I was thinking about initiators while I was at work today as well as homebrew stuff I've been introducing into my campaign lately (martial hexblade & ranger, some homebrew disciplines). Basically it came down to this: initiators get the short end most of the time.
Maneuvers have prerequisites -- this has been discussed to death, and I fall on the side that says this is a stupid idea to have, may as well require spells to have the same. I just think having a high enough IL should be the only requirement, even if it means someone dips into Master of Nine and cherry picks a few high level maneuvers.
Maneuvers have inconsistent ability modifiers -- I get having Strength modify Stone Dragon and Iron Heart.

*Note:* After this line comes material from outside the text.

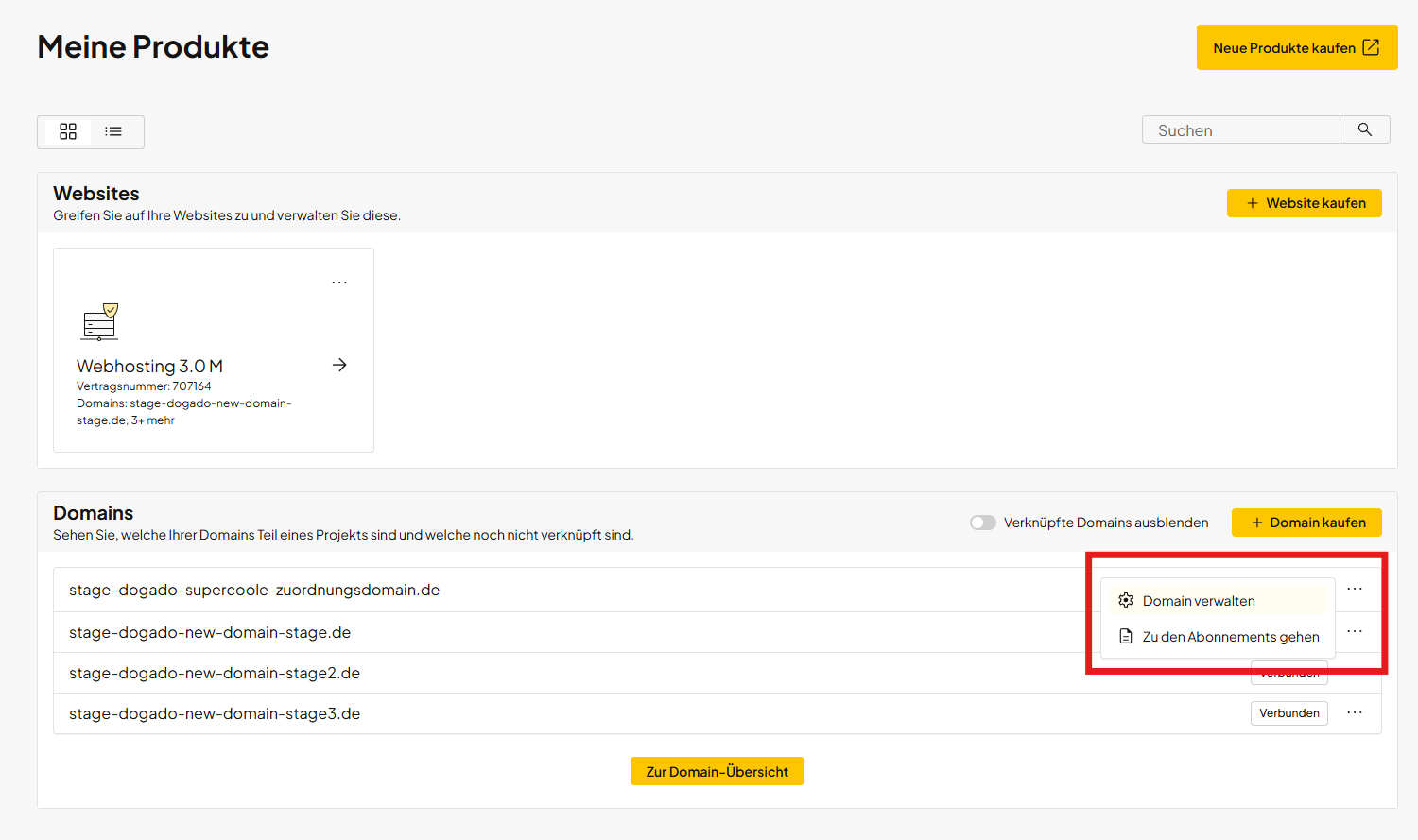1418x840 pixels.
Task: Click the Webhosting server icon
Action: 100,321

But a Crusader/Sorcerer who takes levels in Jade Phoenix Mage better have a high wisdom if he takes any Desert Wind maneuvers with a save. How bad would it be to say Crusaders set saves with Charisma, Swordsages with Wisdom and Warblades with Intelligence when it comes to a "mystical" disciplines -- Shadow Hand, Devoted Spirit, et cetera -- and if a discipline is a "physical" discipline -- Stone Dragon, Setting Sun, Iron Heart -- it uses whatever stat it says (usually strength).

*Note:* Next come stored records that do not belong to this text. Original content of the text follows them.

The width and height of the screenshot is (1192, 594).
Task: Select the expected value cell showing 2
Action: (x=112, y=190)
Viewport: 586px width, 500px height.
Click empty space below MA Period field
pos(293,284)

For me, this makes it easier to introduce a new discipline to a player without them rejecting it because they don't have a high enough wisdom on their crusader, or a high enough charisma on their warblade. It makes maneuvers function a little bit more like spells, but I think this is a good thing. Otherwise, we might as well say conjuration uses charisma, transmutation uses intelligence, evocation uses charisma, divination uses intelligence, et cetera.
What does everyone think about this?